Treesmill had been fishing like a tarmac playground yet again. The great rafts of weed and huge larders of natural food ensured few were catching anything. Bream as ravenous as sharks and roach like piranhas didn’t help our cause and neither did a family of otters. You’ll no doubt recognise the tune. In fact only the hardy and the stupid were persevering with it. No comments as to which category I fall into! We seldom spotted carp and those lucky enough to do so usually call it a draw and went off to fish another water.

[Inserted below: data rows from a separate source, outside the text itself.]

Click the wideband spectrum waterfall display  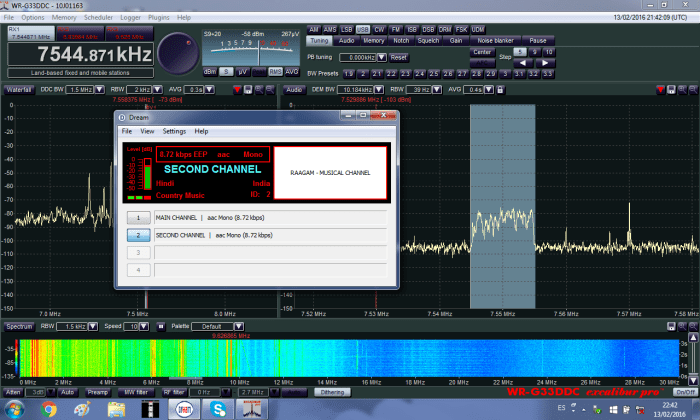click(x=350, y=358)
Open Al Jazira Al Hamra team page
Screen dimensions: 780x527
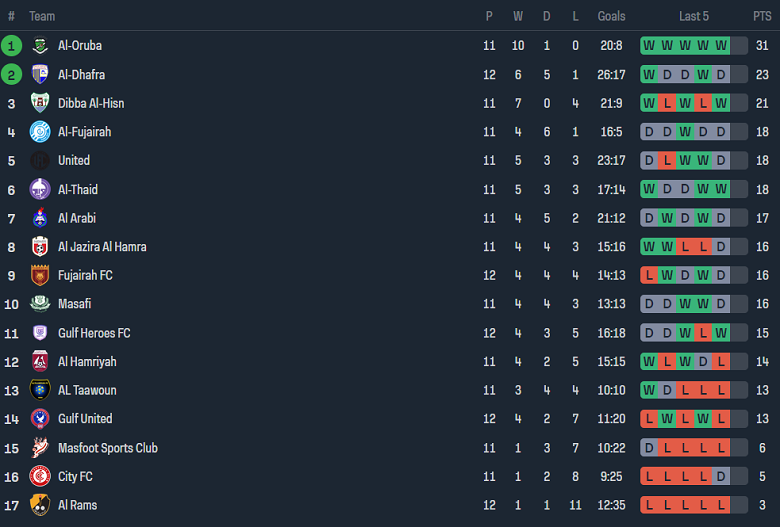pos(104,247)
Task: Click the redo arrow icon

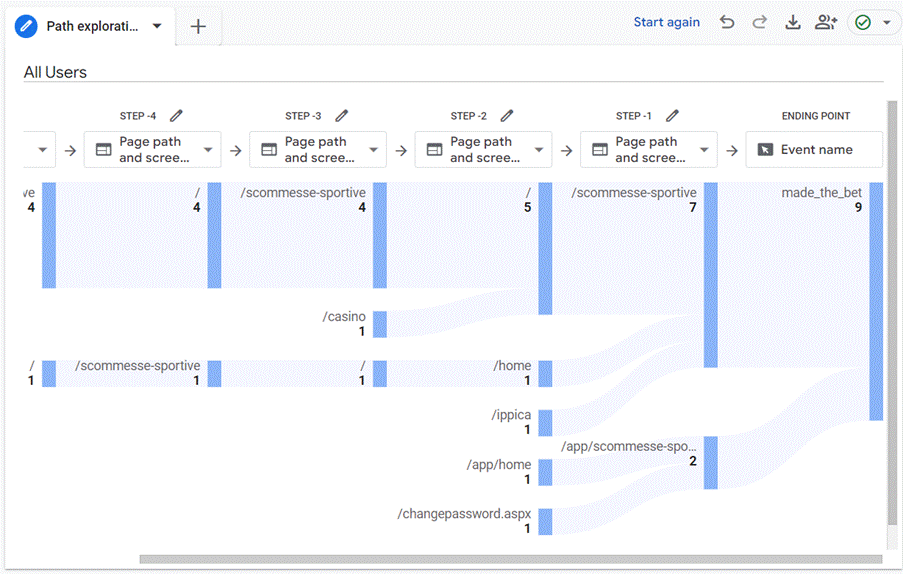Action: click(760, 23)
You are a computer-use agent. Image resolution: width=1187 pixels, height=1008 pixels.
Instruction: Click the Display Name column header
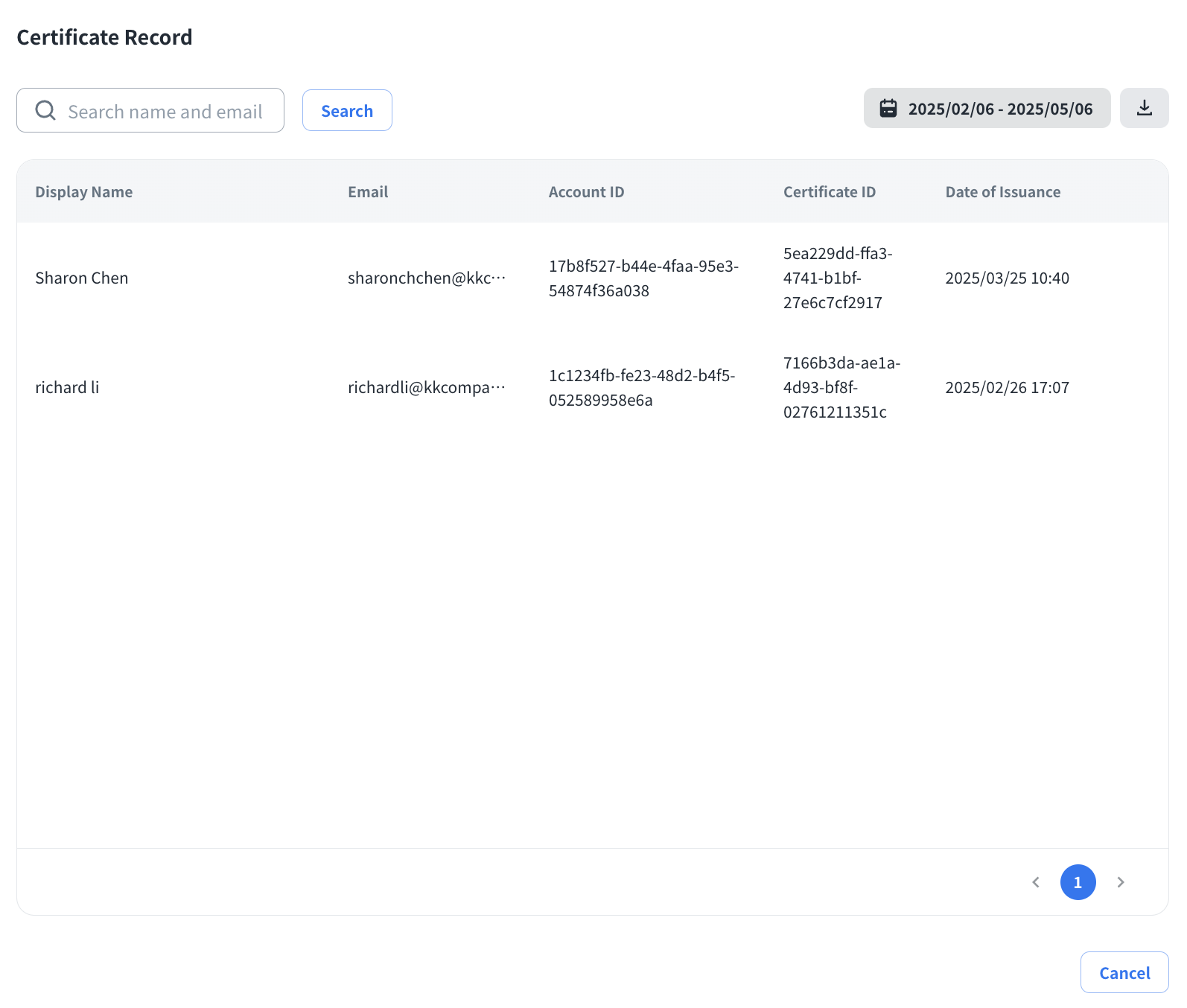[x=84, y=192]
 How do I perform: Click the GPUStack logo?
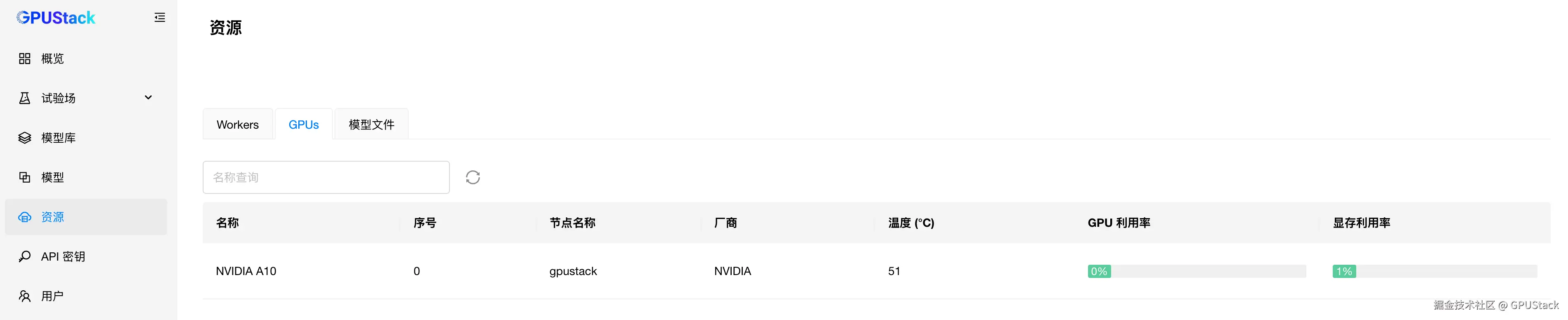[56, 18]
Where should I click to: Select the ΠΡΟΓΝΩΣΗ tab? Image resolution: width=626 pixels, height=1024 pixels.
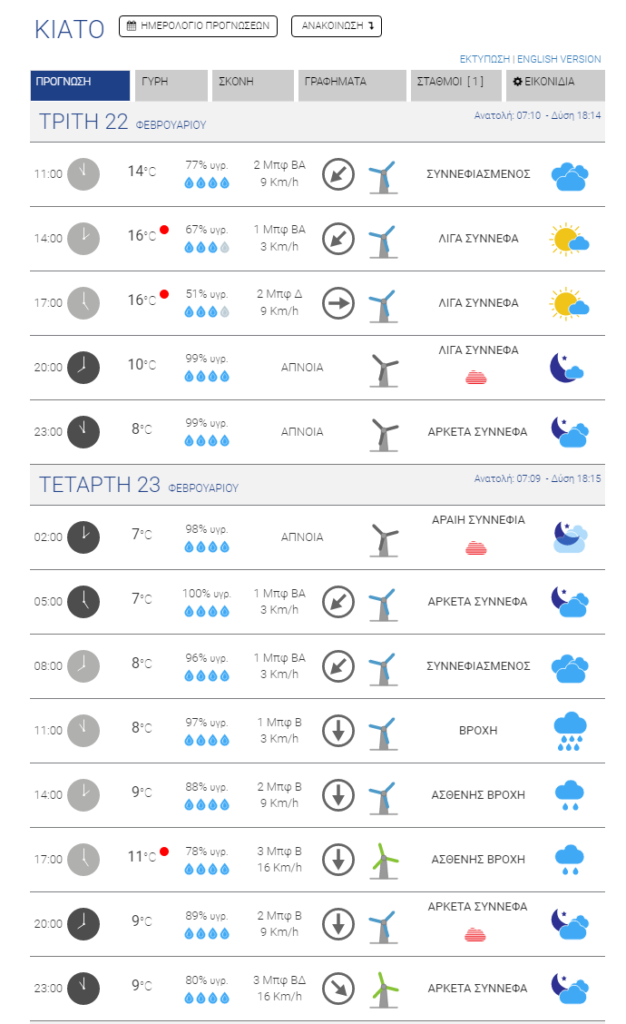tap(80, 86)
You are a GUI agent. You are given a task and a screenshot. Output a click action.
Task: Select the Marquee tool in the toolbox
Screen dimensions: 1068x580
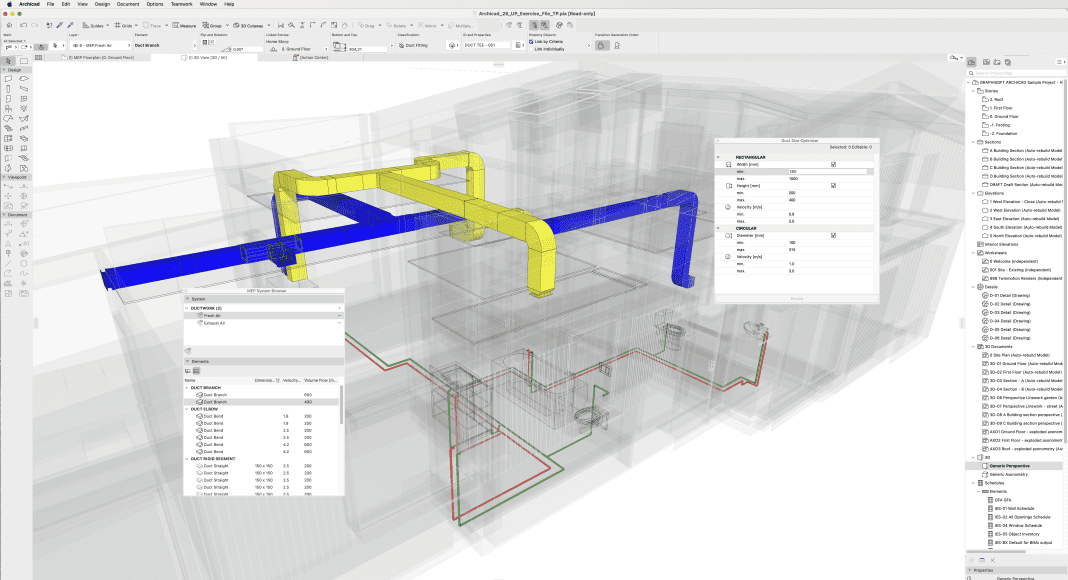point(23,61)
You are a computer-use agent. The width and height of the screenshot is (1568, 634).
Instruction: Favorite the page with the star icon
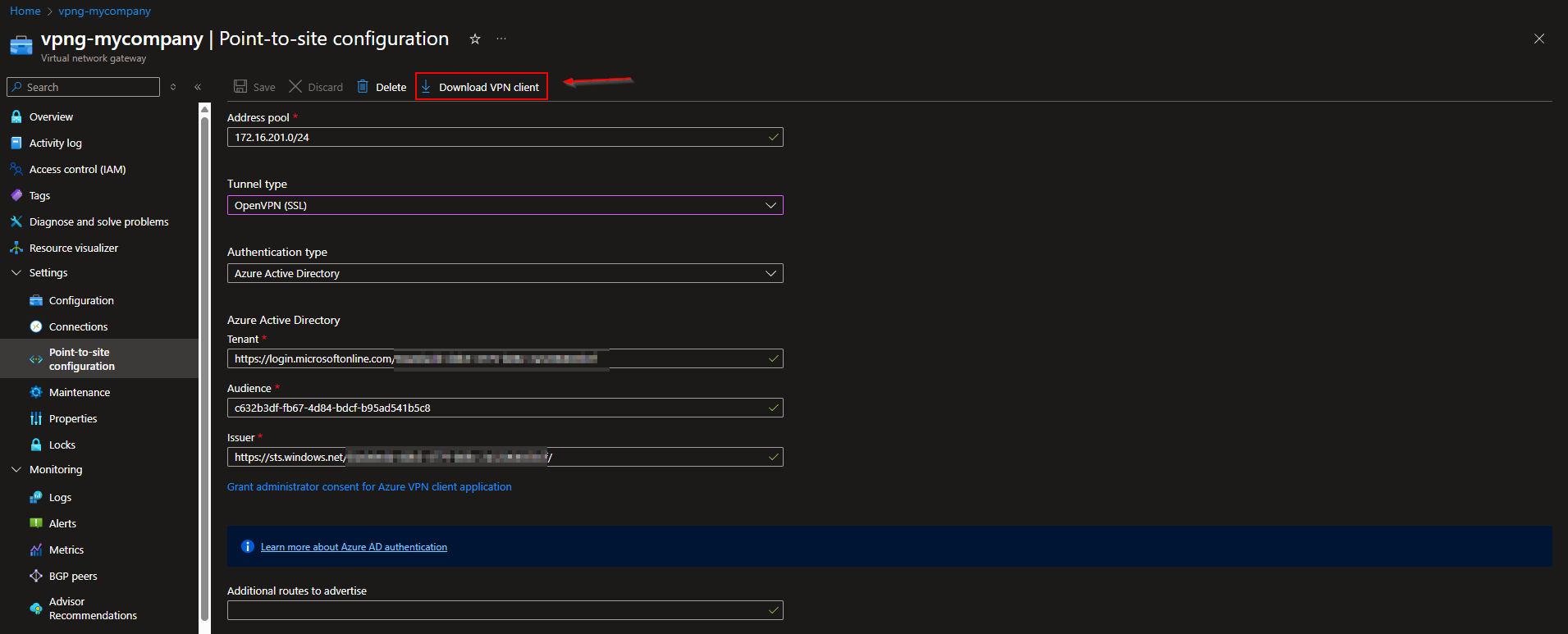point(474,39)
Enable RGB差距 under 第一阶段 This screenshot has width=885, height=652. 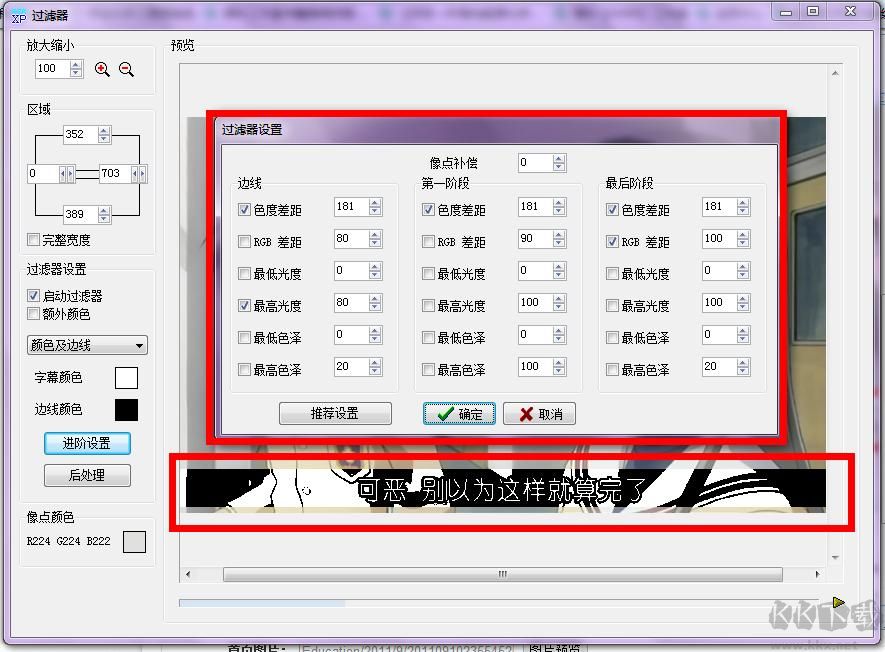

I’d spent a quietish night in the Thunder Hut, uninterrupted save for a visit by Roland, (the original shithouse rat), and his family and a four a.m. phone call from the Percolator asking if I’d caught anything. The day dawned bright and sunny with little or no wind. Perfect conditions, if you wanted to go to the beach. Not one to be put off easily despite the unpromising conditions, I spent the morning trying to stalk one out and I got close to succeeding – before I overbalanced and fell from a tree as I was about to flick my floater out. I arose from the waters under the snag tree covered in stinking black silt and festooned with discarded hook links, leads and half the top section of a pole – a little like a carp fishing version of Moby Dick.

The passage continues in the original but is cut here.